• Try it:
Take each line of the data that contains the string "arrow" and copy it.

• Excerpted records:
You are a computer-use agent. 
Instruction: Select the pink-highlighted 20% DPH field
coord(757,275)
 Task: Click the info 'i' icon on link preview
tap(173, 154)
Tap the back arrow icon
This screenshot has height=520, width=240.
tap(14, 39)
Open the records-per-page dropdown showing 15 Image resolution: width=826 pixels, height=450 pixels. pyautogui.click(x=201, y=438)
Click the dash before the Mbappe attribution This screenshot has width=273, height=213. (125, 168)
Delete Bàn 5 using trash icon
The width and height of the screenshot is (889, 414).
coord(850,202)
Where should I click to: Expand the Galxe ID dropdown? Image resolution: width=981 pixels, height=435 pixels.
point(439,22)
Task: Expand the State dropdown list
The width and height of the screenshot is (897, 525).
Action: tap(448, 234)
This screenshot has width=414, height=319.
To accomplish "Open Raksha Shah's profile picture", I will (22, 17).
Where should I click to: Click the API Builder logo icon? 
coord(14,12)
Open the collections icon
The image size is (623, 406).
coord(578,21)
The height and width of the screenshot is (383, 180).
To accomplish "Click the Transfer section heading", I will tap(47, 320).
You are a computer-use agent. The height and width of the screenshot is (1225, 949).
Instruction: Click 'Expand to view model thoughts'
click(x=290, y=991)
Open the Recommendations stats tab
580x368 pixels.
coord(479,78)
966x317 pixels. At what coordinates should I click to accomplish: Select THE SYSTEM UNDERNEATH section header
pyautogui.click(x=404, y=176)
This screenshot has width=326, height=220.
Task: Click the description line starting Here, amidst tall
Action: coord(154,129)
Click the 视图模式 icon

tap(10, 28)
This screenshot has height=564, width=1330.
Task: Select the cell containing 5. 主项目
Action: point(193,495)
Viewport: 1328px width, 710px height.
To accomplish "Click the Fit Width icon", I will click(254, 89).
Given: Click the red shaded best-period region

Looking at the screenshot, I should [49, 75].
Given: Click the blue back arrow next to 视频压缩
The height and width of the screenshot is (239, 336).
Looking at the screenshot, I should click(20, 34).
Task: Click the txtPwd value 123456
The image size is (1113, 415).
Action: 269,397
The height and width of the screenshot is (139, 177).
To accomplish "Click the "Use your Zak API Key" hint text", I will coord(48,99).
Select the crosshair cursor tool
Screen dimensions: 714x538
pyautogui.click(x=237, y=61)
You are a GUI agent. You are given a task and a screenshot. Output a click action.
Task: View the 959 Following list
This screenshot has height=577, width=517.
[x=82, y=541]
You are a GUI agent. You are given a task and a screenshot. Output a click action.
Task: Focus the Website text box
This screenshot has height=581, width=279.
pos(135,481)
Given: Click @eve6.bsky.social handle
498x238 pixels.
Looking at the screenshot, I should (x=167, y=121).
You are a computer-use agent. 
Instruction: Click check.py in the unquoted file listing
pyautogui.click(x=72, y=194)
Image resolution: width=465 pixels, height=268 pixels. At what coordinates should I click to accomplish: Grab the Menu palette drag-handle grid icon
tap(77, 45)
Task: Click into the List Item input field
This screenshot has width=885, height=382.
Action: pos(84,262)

• Answer section:
Tap the back arrow icon
Given: Click the blue back arrow next to 视频压缩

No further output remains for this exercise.